医疗事故首先该做什么处理?


在遭遇医疗事故时,首先要做的是确保患者的生命健康安全。如果患者仍在治疗过程中,应积极配合医疗机构采取必要的救治措施,避免损害进一步扩大。这是因为保障患者的生命安全是最为重要的,任何延误都可能导致不可挽回的后果。 同时,要及时收集和保留相关证据。证据是处理医疗事故的关键,它能为后续的维权提供有力支持。这些证据包括但不限于病历资料、诊断证明、检验报告、药品清单、手术记录等。

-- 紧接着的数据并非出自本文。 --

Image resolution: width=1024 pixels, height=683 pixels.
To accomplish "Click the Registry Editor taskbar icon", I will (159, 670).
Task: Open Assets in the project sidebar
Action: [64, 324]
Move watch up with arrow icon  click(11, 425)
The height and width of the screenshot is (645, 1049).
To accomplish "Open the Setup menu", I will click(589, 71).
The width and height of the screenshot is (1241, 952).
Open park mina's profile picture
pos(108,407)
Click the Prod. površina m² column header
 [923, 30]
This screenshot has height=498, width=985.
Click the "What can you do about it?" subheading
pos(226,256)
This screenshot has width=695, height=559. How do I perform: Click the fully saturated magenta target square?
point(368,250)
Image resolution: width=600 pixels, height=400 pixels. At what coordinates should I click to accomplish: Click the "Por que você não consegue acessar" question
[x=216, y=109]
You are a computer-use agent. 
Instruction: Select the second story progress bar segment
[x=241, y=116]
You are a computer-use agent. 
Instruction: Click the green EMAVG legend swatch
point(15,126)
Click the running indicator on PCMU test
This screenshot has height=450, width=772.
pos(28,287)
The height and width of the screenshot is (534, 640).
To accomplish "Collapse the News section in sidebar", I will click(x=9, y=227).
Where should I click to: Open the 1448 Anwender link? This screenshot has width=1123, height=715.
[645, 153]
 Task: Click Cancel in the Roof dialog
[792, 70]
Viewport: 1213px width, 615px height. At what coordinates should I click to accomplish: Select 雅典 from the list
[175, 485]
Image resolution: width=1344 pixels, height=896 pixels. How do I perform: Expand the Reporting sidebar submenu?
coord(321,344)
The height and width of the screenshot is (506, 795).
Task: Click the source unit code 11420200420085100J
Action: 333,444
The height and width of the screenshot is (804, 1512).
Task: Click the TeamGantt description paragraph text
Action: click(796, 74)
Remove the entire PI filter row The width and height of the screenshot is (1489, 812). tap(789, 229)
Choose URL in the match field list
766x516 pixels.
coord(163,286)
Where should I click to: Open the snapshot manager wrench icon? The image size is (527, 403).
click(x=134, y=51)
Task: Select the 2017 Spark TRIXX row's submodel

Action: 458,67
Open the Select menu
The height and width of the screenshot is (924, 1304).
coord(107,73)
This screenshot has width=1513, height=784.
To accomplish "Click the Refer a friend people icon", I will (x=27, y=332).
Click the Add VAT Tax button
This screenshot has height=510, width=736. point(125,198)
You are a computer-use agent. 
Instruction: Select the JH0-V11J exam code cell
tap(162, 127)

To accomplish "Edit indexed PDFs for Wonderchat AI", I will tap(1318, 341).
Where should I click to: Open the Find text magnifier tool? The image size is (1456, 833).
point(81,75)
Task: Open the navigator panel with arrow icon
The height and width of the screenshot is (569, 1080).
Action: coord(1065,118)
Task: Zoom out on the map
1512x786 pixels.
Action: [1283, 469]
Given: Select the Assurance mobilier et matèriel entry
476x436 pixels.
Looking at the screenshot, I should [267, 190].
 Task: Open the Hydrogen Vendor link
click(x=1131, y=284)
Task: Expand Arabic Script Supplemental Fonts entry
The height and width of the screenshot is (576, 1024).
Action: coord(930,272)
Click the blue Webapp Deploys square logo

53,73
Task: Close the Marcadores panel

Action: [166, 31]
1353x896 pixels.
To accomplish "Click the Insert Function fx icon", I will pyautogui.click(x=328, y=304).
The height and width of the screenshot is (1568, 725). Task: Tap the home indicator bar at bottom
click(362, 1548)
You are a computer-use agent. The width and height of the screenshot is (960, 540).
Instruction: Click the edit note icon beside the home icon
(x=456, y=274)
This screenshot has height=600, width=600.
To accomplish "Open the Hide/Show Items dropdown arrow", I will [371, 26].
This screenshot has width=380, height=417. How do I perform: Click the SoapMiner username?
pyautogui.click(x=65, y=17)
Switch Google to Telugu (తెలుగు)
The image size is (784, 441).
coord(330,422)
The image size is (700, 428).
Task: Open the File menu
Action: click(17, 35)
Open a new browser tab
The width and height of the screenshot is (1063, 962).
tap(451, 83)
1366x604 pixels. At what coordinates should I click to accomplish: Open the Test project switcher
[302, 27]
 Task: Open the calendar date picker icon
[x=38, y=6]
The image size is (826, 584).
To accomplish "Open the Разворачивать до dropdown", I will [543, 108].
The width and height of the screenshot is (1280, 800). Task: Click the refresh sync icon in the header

病历资料是对患者诊疗过程的详细记录,能够反映医疗行为的全过程,对于判断是否存在医疗过错至关重要。患者或其家属可以要求医疗机构提供复印或复制病历资料的服务,根据《医疗事故处理条例》第十条规定,患者有权复印或者复制其门诊病历、住院志、体温单、医嘱单、化验单(检验报告)、医学影像检查资料、特殊检查同意书、手术同意书、手术及麻醉记录单、病理资料、护理记录以及国务院卫生行政部门规定的其他病历资料。医疗机构应当提供复印或者复制服务并在复印或者复制的病历资料上加盖证明印记。复印或者复制病历资料时,应当有患者在场。 此外,还可以对医疗现场进行拍照、录像,保存与医疗事故相关的实物,如药品、医疗器械等。这些实物证据能够直观地反映医疗过程中可能存在的问题。 如果患者对医疗事故的发生存在疑问,可要求医疗机构封存病历。依据《医疗事故处理条例》第十六条规定,发生医疗事故争议时,死亡病例讨论记录、疑难病例讨论记录、上级医师查房记录、会诊意见、病程记录应当在医患双方在场的情况下封存和启封。封存的病历资料可以是复印件,由医疗机构保管。封存病历可以防止病历被篡改或丢失,保证病历的真实性和完整性。 在完成上述初步处理后,患者及家属可以与医疗机构进行沟通协商,了解医疗事故的初步情况和处理意见。如果双方无法达成一致,还可以通过申请医疗事故技术鉴定、向卫生行政部门投诉、提起民事诉讼等途径来解决争议。